▶ YOUR OBJECTIVE:
Please figure out how many lines in the material contain "will", and give only that number.
[Start of section]
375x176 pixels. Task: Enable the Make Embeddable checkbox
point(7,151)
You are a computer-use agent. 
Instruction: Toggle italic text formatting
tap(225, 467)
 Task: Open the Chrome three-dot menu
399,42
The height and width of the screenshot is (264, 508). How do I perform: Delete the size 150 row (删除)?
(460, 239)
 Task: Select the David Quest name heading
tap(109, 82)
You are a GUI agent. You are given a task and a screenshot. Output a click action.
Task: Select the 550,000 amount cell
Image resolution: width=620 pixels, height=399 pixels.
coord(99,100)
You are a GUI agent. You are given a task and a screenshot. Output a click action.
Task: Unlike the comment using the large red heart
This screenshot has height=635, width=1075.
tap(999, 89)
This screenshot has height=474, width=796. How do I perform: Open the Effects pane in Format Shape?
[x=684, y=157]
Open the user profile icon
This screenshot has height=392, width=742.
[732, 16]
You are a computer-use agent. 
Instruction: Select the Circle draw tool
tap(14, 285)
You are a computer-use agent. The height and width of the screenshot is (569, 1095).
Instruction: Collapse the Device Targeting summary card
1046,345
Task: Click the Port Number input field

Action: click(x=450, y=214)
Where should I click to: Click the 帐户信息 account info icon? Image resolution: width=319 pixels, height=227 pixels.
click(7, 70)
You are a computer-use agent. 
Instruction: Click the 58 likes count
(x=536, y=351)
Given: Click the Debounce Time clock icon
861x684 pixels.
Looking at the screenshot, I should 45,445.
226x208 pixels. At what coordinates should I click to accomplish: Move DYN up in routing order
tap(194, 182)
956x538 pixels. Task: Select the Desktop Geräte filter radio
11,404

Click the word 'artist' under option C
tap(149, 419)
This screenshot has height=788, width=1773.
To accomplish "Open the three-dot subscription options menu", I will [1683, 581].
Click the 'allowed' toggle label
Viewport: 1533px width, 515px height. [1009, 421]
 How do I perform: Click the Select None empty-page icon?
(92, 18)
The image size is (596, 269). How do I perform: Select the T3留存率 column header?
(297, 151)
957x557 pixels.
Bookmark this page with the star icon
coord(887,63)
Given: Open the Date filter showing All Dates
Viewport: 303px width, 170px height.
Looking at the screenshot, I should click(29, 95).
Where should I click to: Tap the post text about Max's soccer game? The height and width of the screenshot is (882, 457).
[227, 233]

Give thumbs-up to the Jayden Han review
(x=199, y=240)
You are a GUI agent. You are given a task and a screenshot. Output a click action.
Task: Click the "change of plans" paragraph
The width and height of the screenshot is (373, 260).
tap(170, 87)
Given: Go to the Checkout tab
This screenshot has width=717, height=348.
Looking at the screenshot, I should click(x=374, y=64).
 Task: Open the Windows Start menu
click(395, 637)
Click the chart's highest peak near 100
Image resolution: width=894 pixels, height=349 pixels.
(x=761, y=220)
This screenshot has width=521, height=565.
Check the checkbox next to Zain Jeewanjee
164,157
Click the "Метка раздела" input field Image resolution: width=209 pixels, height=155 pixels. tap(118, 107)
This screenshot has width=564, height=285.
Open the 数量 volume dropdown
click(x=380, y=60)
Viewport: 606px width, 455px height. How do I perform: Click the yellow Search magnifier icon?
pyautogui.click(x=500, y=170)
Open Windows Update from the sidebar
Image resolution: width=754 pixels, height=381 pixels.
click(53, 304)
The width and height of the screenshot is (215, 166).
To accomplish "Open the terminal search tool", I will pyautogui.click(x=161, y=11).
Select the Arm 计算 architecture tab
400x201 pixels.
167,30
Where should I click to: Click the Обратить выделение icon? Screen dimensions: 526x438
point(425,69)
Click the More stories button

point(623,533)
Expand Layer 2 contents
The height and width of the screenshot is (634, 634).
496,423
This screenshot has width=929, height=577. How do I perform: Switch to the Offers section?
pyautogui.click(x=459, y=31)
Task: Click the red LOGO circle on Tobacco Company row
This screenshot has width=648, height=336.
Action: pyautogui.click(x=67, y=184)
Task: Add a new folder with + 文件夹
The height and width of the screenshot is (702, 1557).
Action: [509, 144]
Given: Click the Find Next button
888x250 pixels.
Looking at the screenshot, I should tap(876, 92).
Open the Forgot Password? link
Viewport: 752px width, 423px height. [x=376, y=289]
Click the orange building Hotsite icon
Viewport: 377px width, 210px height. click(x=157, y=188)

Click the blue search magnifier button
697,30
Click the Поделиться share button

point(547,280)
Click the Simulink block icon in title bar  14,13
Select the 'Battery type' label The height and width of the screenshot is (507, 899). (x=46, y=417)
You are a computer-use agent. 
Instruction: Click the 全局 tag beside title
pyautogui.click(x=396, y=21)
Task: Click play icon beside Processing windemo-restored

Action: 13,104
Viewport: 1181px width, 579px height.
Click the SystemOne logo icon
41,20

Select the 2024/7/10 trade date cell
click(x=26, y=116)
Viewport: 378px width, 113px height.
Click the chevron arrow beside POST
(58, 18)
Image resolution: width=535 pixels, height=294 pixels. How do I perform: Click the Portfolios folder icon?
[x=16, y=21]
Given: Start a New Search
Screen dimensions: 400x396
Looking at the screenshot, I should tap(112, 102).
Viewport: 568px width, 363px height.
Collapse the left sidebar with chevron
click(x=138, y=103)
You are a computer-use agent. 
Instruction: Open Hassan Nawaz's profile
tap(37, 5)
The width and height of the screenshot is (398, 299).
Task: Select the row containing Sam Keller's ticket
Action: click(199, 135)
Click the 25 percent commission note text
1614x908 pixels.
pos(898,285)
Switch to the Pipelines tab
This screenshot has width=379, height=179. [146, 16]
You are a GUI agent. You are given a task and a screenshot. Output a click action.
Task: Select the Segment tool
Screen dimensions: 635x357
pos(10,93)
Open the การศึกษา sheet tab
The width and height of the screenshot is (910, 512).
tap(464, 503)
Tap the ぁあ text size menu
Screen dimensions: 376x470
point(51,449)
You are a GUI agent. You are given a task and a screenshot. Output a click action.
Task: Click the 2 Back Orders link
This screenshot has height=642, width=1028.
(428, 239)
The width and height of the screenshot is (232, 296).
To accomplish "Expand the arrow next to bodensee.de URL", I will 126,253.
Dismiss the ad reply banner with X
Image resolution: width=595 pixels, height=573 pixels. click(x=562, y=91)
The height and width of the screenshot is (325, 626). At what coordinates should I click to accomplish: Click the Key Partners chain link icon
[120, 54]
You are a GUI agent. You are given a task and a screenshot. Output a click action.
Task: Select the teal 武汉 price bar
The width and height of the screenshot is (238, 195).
[End of section]
▶ WRITTEN SOLUTION:
3